→ **What the exercise asks**
Swap every "Screen dimensions" in the data below for "Screen size" and write the lines out again with nothing else changed. Leave the pictures out of your copy.
*****
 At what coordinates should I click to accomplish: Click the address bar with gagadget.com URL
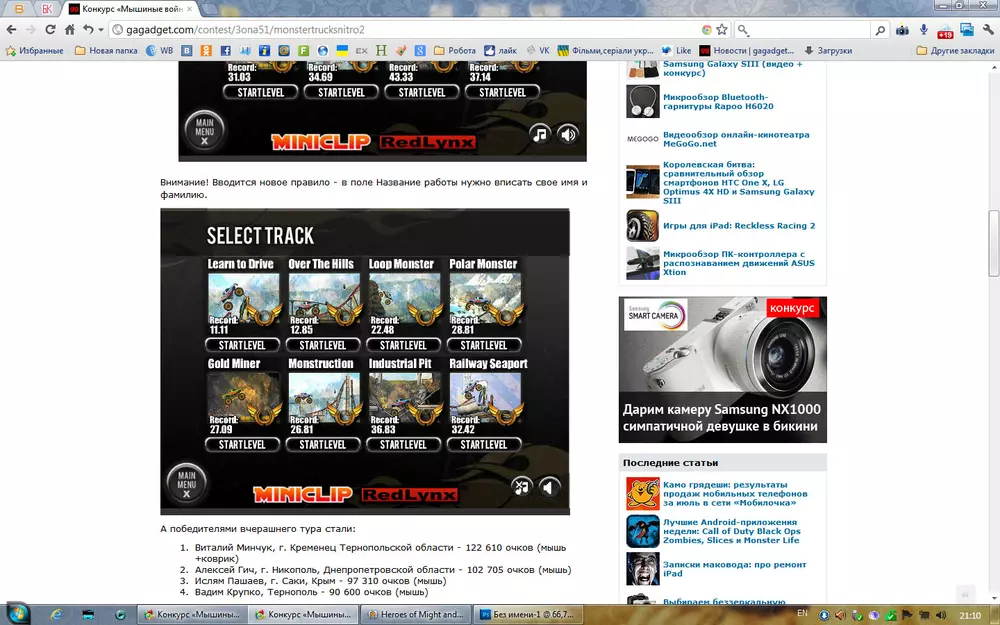click(x=400, y=30)
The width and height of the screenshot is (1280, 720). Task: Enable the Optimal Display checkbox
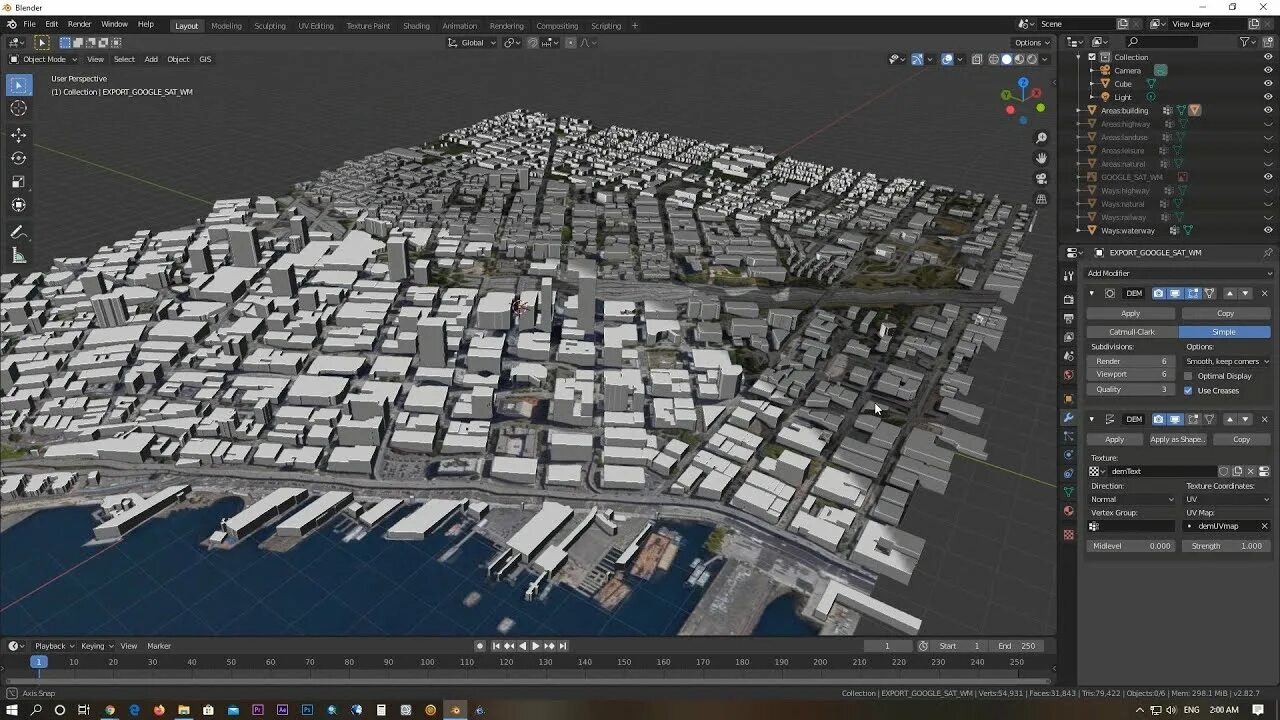point(1188,376)
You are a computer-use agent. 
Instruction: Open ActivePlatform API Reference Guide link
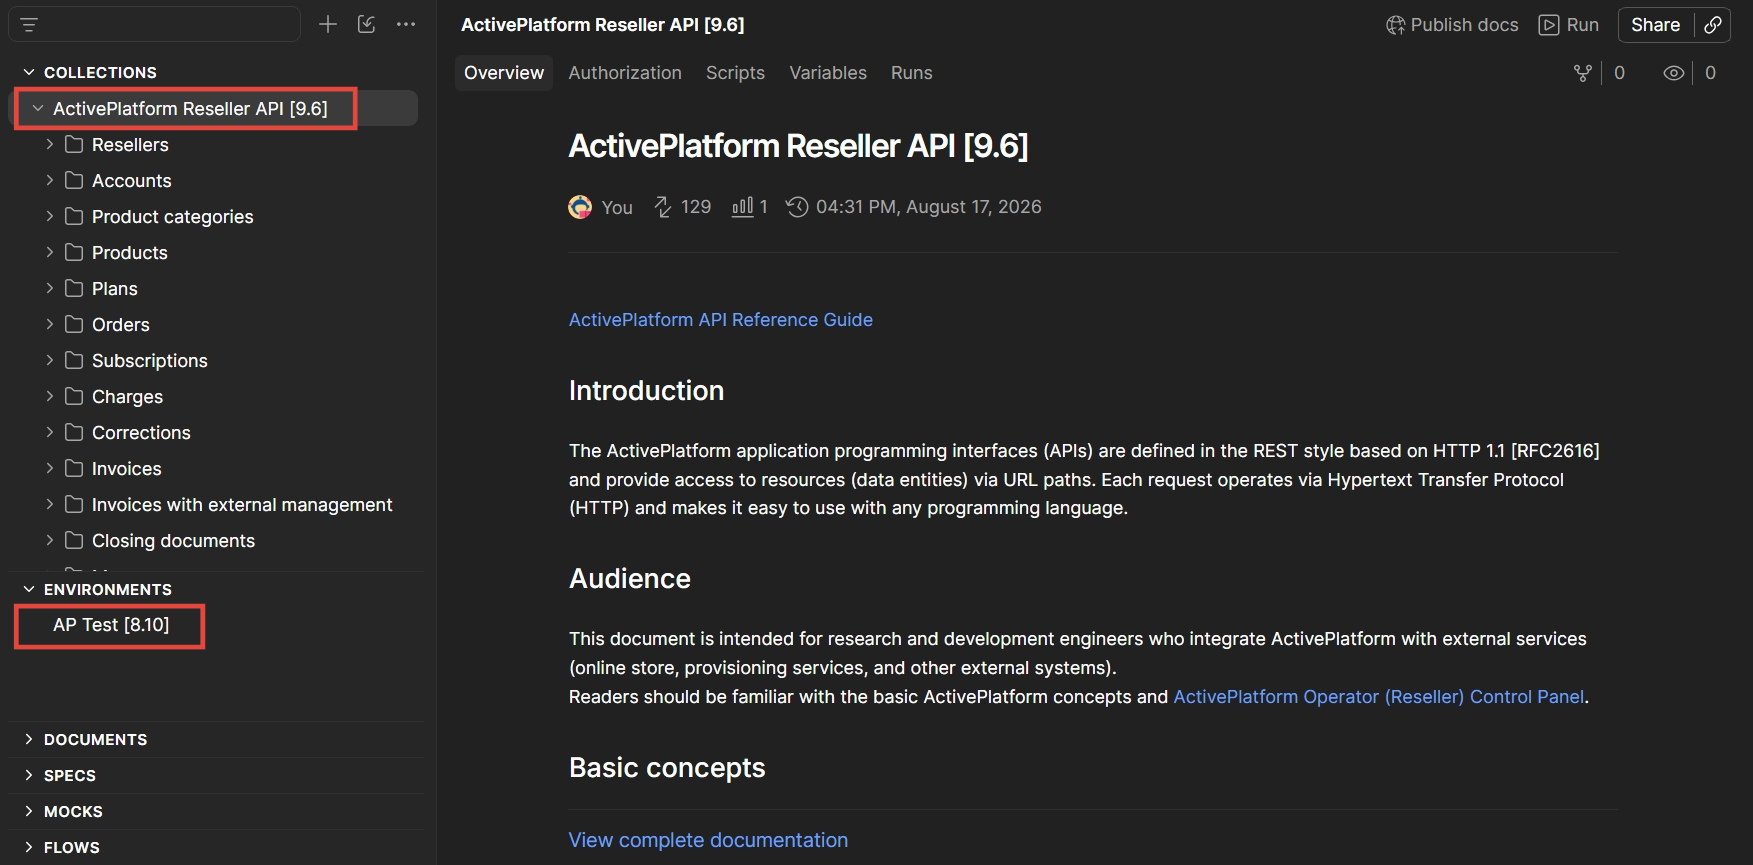[721, 320]
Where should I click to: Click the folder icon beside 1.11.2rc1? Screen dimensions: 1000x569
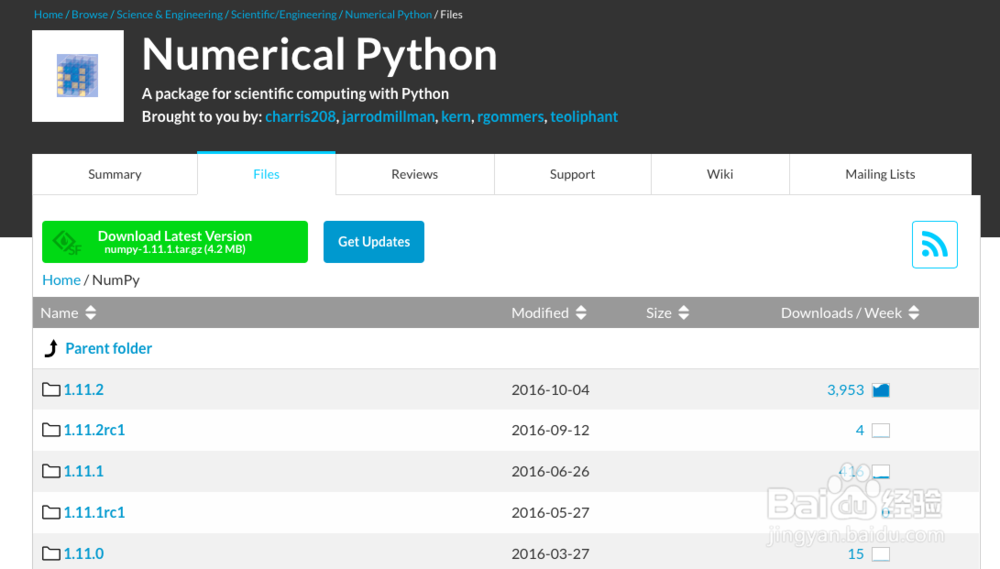pos(51,430)
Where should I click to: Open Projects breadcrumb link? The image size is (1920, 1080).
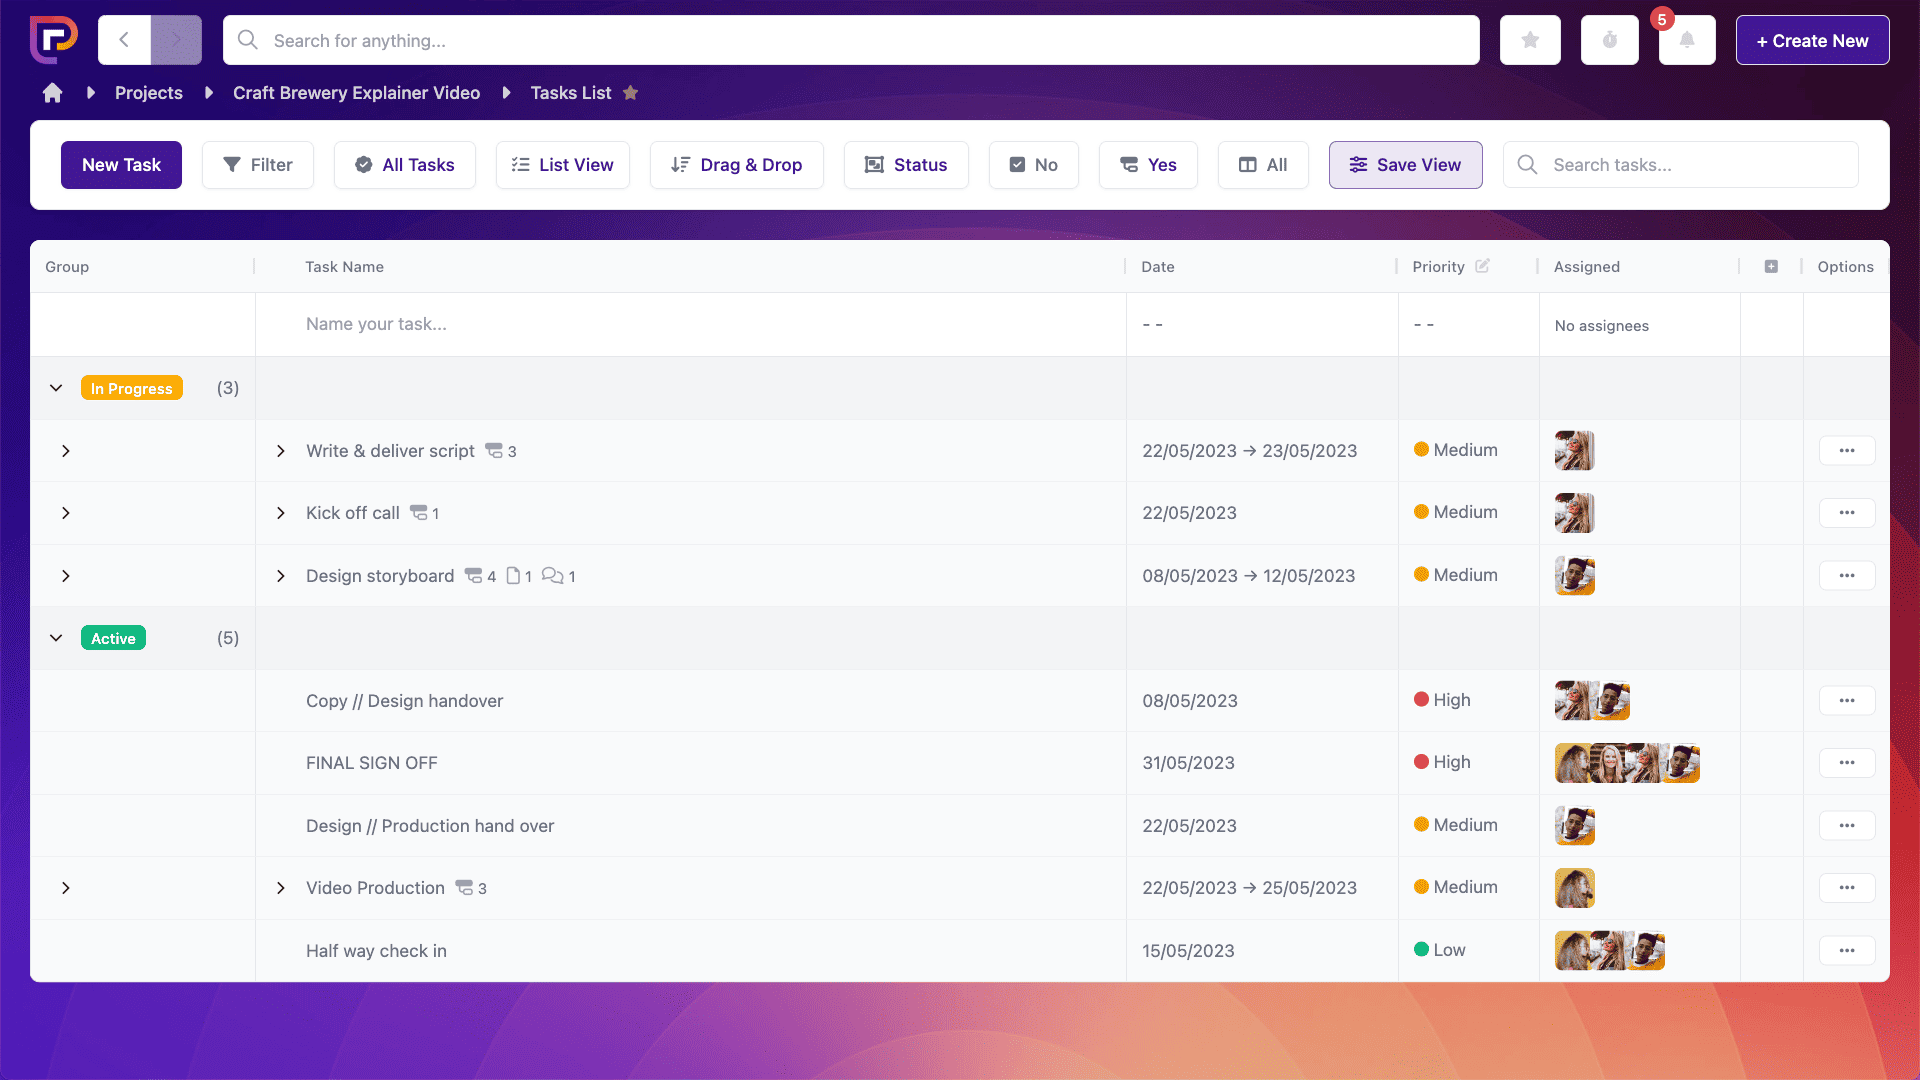148,93
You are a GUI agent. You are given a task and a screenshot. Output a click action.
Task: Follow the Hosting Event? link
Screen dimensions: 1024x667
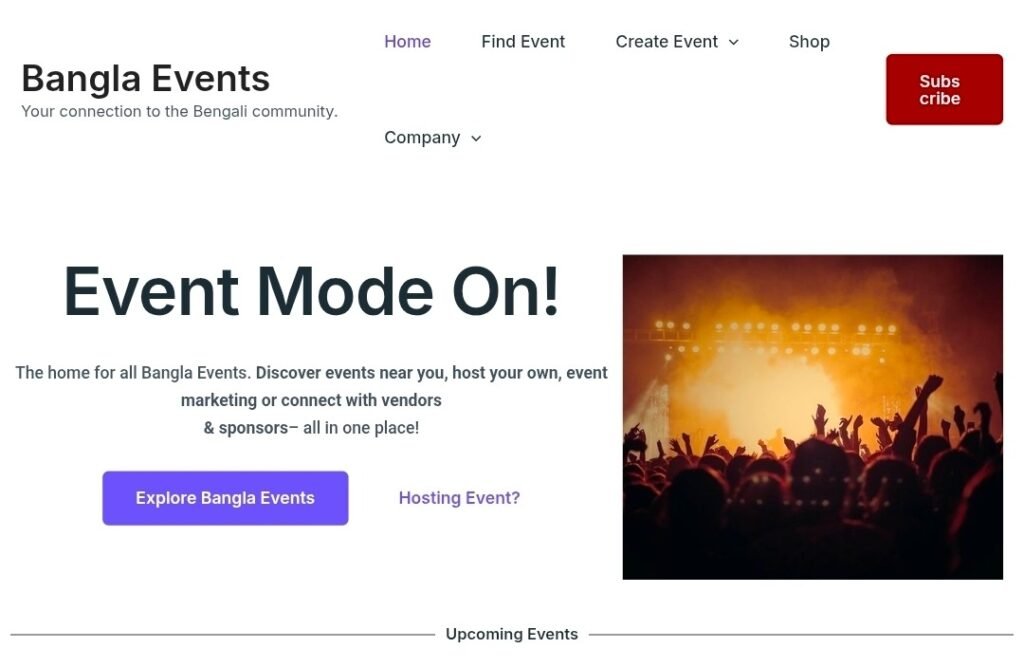[x=459, y=498]
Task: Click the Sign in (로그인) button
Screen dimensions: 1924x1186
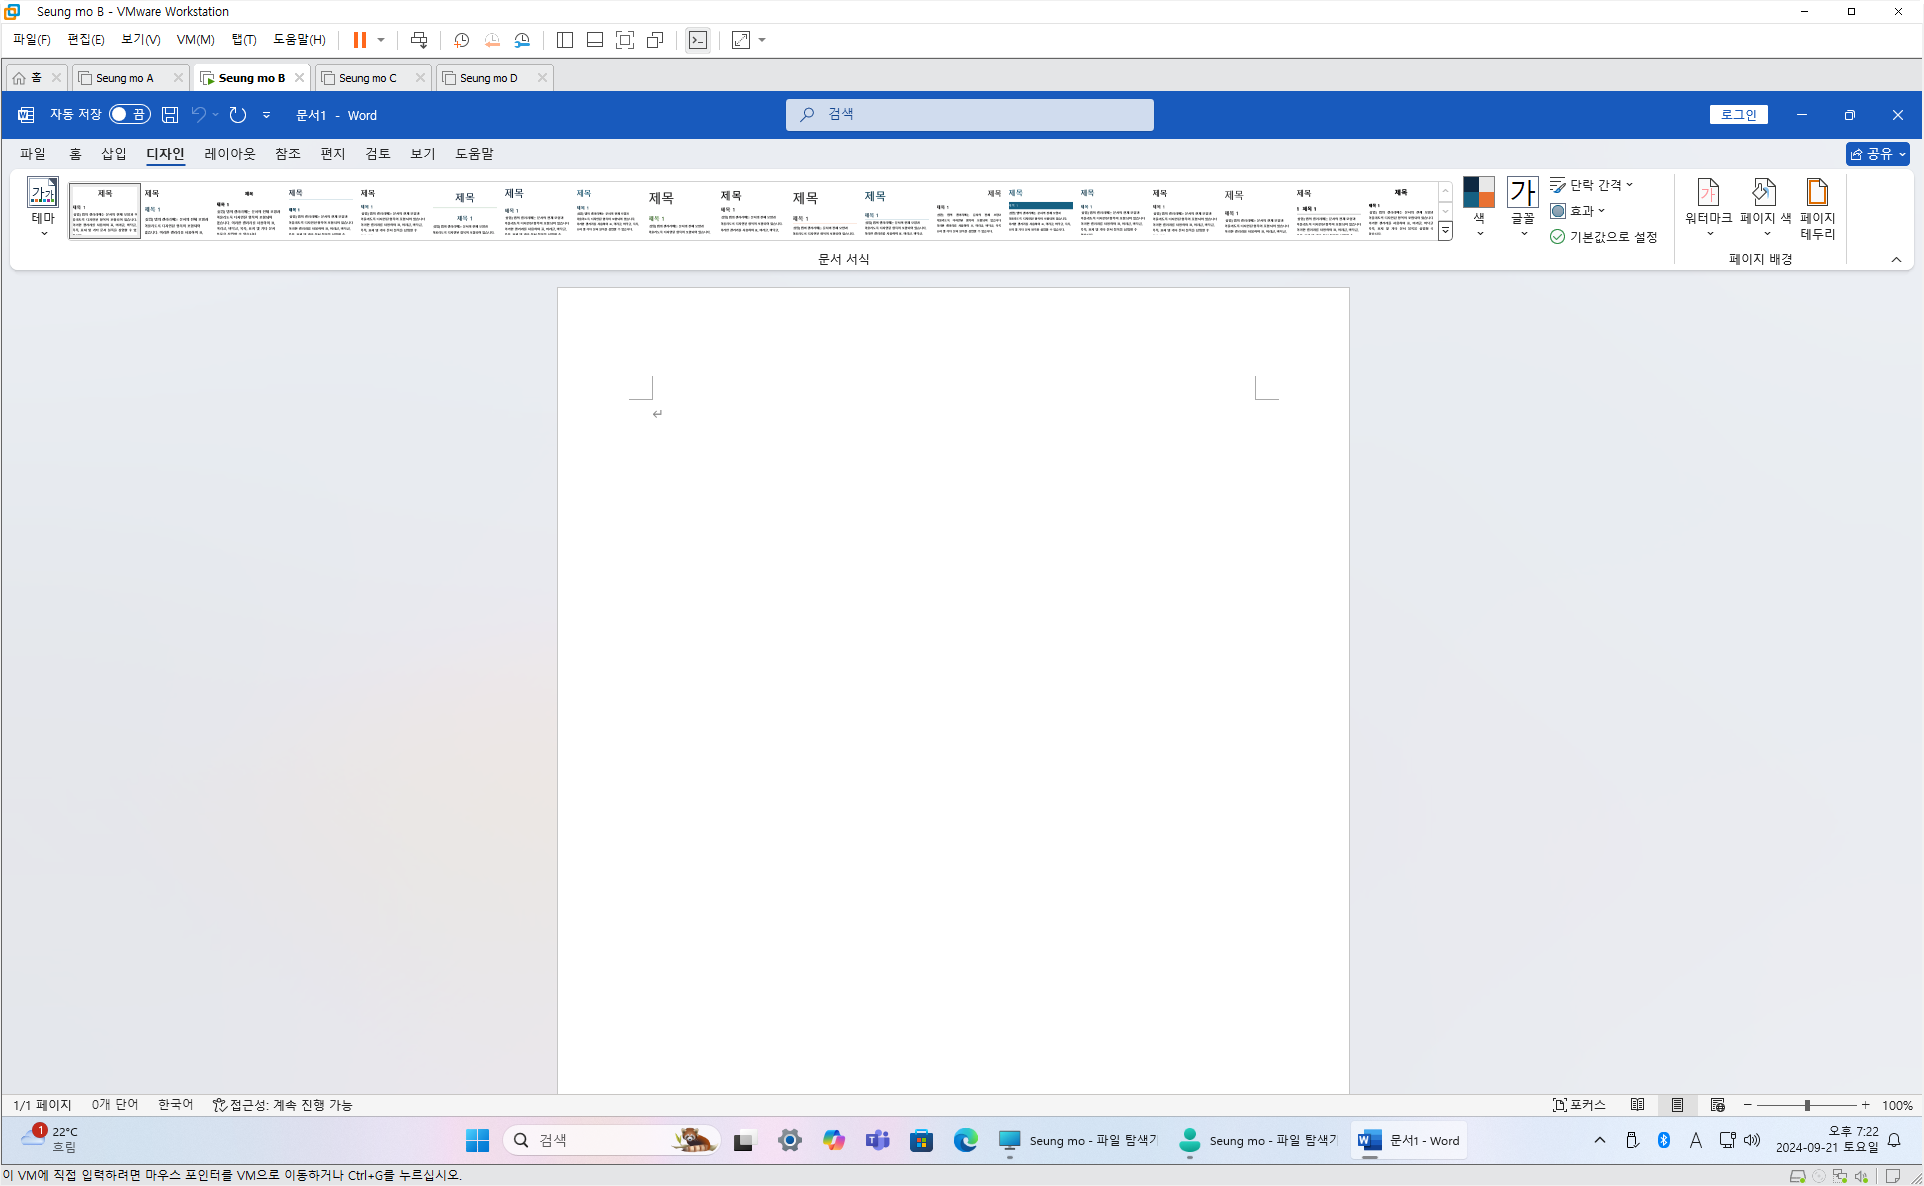Action: (x=1738, y=115)
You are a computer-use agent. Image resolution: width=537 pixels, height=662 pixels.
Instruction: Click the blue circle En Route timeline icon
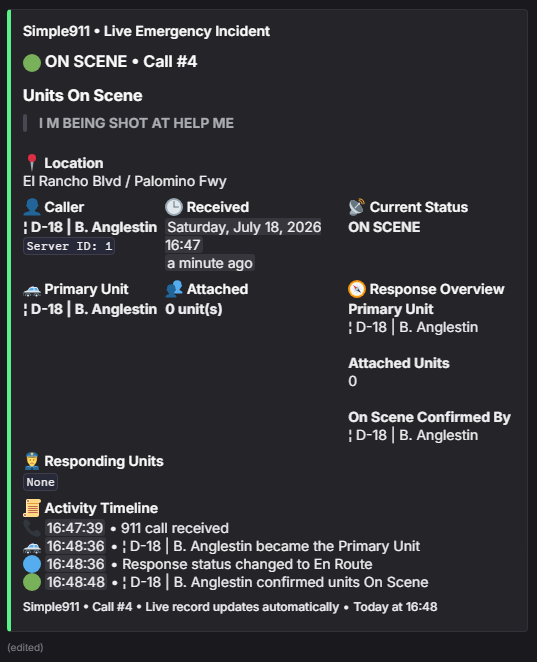tap(32, 564)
*****
→ **Correct output**
 At what coordinates should I click to accomplish: Click the address bar with gagadget.com URL
click(x=400, y=30)
The width and height of the screenshot is (1280, 720). Task: Enable the Optimal Display checkbox
point(1188,376)
You are a computer-use agent. 
Instruction: Open ActivePlatform API Reference Guide link
[721, 320]
Where should I click to: Click the folder icon beside 1.11.2rc1? Screen size: 1000x569
pos(51,430)
Where should I click to: Open Projects breadcrumb link? The image size is (1920, 1080).
148,93
You are a GUI agent. You are given a task and a screenshot. Output a click action.
Task: Follow the Hosting Event? link
Screen size: 1024x667
[x=459, y=498]
Task: Click the Sign in (로그인) button
Screen size: 1924x1186
Action: (x=1738, y=115)
You are a computer-use agent. Image resolution: width=537 pixels, height=662 pixels.
Instruction: Click the blue circle En Route timeline icon
tap(32, 564)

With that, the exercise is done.